§ Problem to solve:
An exact copy of the listing is what is needed; please output it in full.

§ Provided data:

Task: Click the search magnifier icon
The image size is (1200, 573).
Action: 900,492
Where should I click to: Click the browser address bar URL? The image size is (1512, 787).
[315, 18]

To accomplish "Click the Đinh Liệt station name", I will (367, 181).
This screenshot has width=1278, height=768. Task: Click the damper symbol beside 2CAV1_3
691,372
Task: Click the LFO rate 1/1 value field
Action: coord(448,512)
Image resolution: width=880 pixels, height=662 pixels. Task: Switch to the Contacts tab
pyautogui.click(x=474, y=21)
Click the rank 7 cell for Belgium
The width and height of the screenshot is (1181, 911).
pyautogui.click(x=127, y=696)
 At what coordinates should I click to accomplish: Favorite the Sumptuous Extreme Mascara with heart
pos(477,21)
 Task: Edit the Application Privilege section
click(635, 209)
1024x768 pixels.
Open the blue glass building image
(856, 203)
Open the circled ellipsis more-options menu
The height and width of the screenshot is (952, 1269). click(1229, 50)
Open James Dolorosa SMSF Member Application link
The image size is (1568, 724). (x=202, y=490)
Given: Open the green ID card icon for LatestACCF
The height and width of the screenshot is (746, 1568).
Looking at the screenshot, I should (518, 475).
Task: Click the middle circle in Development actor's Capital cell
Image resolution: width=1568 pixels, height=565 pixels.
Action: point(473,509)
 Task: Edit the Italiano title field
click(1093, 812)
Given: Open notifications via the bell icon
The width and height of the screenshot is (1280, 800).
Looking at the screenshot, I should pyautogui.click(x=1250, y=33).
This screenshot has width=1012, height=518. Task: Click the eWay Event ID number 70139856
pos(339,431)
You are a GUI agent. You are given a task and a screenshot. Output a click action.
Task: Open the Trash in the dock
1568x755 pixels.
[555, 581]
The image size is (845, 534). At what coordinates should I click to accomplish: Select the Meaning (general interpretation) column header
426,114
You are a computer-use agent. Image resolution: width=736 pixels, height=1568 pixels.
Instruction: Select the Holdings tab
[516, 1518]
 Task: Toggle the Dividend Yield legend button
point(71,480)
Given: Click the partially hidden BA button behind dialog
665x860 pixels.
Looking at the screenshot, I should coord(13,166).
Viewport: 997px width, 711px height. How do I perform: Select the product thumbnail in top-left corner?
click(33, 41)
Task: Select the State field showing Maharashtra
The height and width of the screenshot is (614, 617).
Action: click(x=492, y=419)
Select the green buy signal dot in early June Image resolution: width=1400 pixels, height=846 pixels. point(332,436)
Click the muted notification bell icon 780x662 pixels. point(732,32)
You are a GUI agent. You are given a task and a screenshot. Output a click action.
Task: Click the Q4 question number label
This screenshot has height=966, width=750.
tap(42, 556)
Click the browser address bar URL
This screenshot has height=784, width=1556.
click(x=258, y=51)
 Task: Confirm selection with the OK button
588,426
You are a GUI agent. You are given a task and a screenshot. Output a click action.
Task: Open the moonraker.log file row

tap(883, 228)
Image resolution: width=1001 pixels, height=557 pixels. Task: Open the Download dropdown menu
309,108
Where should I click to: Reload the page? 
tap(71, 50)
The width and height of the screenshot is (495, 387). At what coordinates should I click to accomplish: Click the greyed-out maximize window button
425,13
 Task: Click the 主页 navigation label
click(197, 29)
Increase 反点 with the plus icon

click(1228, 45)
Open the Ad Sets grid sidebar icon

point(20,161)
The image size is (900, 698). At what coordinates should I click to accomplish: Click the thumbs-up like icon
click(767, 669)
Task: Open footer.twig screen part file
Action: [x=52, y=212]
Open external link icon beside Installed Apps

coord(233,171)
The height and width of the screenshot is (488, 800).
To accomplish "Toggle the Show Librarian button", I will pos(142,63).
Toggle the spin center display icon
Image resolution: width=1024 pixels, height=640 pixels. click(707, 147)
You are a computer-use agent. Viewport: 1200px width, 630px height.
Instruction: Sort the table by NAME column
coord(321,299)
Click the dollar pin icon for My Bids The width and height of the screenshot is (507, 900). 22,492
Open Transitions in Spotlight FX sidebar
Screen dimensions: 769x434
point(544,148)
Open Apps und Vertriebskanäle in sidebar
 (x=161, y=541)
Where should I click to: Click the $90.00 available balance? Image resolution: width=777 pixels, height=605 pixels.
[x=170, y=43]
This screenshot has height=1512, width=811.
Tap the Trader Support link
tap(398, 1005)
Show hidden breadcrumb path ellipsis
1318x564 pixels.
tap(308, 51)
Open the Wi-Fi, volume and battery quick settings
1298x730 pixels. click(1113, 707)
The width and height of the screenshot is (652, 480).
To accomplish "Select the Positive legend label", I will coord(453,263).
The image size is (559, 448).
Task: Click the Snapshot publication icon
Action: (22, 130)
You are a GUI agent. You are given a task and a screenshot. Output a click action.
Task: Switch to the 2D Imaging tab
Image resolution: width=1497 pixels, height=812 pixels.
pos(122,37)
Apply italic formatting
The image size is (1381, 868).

§ Result of this exercise:
Task: Click the search magnifier icon
The image size is (1200, 573).
Action: 900,492
Where should I click to: Click the browser address bar URL? The image size is (1512, 787).
[315, 18]

To accomplish "Click the Đinh Liệt station name", I will (367, 181).
This screenshot has width=1278, height=768. Task: Click the damper symbol beside 2CAV1_3
691,372
Task: Click the LFO rate 1/1 value field
Action: coord(448,512)
Image resolution: width=880 pixels, height=662 pixels. Task: Switch to the Contacts tab
pyautogui.click(x=474, y=21)
Click the rank 7 cell for Belgium
The width and height of the screenshot is (1181, 911).
pyautogui.click(x=127, y=696)
 At what coordinates should I click to accomplish: Favorite the Sumptuous Extreme Mascara with heart
pos(477,21)
 Task: Edit the Application Privilege section
click(635, 209)
1024x768 pixels.
Open the blue glass building image
(856, 203)
Open the circled ellipsis more-options menu
The height and width of the screenshot is (952, 1269). click(1229, 50)
Open James Dolorosa SMSF Member Application link
The image size is (1568, 724). (x=202, y=490)
Given: Open the green ID card icon for LatestACCF
The height and width of the screenshot is (746, 1568).
Looking at the screenshot, I should (518, 475).
Task: Click the middle circle in Development actor's Capital cell
Image resolution: width=1568 pixels, height=565 pixels.
Action: point(473,509)
 Task: Edit the Italiano title field
click(1093, 812)
Given: Open notifications via the bell icon
The width and height of the screenshot is (1280, 800).
Looking at the screenshot, I should pyautogui.click(x=1250, y=33).
This screenshot has width=1012, height=518. Task: Click the eWay Event ID number 70139856
pos(339,431)
You are a GUI agent. You are given a task and a screenshot. Output a click action.
Task: Open the Trash in the dock
1568x755 pixels.
[555, 581]
The image size is (845, 534). At what coordinates should I click to accomplish: Select the Meaning (general interpretation) column header
426,114
You are a computer-use agent. Image resolution: width=736 pixels, height=1568 pixels.
Instruction: Select the Holdings tab
[516, 1518]
 Task: Toggle the Dividend Yield legend button
point(71,480)
Given: Click the partially hidden BA button behind dialog
665x860 pixels.
Looking at the screenshot, I should coord(13,166).
Viewport: 997px width, 711px height. How do I perform: Select the product thumbnail in top-left corner?
click(33, 41)
Task: Select the State field showing Maharashtra
The height and width of the screenshot is (614, 617).
Action: click(x=492, y=419)
Select the green buy signal dot in early June Image resolution: width=1400 pixels, height=846 pixels. point(332,436)
Click the muted notification bell icon 780x662 pixels. point(732,32)
You are a GUI agent. You are given a task and a screenshot. Output a click action.
Task: Click the Q4 question number label
This screenshot has height=966, width=750.
tap(42, 556)
Click the browser address bar URL
This screenshot has height=784, width=1556.
click(x=258, y=51)
 Task: Confirm selection with the OK button
588,426
You are a GUI agent. You are given a task and a screenshot. Output a click action.
Task: Open the moonraker.log file row

tap(883, 228)
Image resolution: width=1001 pixels, height=557 pixels. Task: Open the Download dropdown menu
309,108
Where should I click to: Reload the page? 
tap(71, 50)
The width and height of the screenshot is (495, 387). At what coordinates should I click to accomplish: Click the greyed-out maximize window button
425,13
 Task: Click the 主页 navigation label
click(197, 29)
Increase 反点 with the plus icon

click(1228, 45)
Open the Ad Sets grid sidebar icon

point(20,161)
The image size is (900, 698). At what coordinates should I click to accomplish: Click the thumbs-up like icon
click(767, 669)
Task: Open footer.twig screen part file
Action: [x=52, y=212]
Open external link icon beside Installed Apps

coord(233,171)
The height and width of the screenshot is (488, 800).
To accomplish "Toggle the Show Librarian button", I will pos(142,63).
Toggle the spin center display icon
Image resolution: width=1024 pixels, height=640 pixels. click(707, 147)
You are a computer-use agent. Viewport: 1200px width, 630px height.
Instruction: Sort the table by NAME column
coord(321,299)
Click the dollar pin icon for My Bids The width and height of the screenshot is (507, 900). 22,492
Open Transitions in Spotlight FX sidebar
Screen dimensions: 769x434
point(544,148)
Open Apps und Vertriebskanäle in sidebar
 (x=161, y=541)
Where should I click to: Click the $90.00 available balance? Image resolution: width=777 pixels, height=605 pixels.
[x=170, y=43]
This screenshot has height=1512, width=811.
Tap the Trader Support link
tap(398, 1005)
Show hidden breadcrumb path ellipsis
1318x564 pixels.
tap(308, 51)
Open the Wi-Fi, volume and battery quick settings
1298x730 pixels. click(1113, 707)
The width and height of the screenshot is (652, 480).
To accomplish "Select the Positive legend label", I will coord(453,263).
The image size is (559, 448).
Task: Click the Snapshot publication icon
Action: (22, 130)
You are a GUI agent. You are given a task and a screenshot. Output a click action.
Task: Switch to the 2D Imaging tab
Image resolution: width=1497 pixels, height=812 pixels.
pos(122,37)
Apply italic formatting
The image size is (1381, 868).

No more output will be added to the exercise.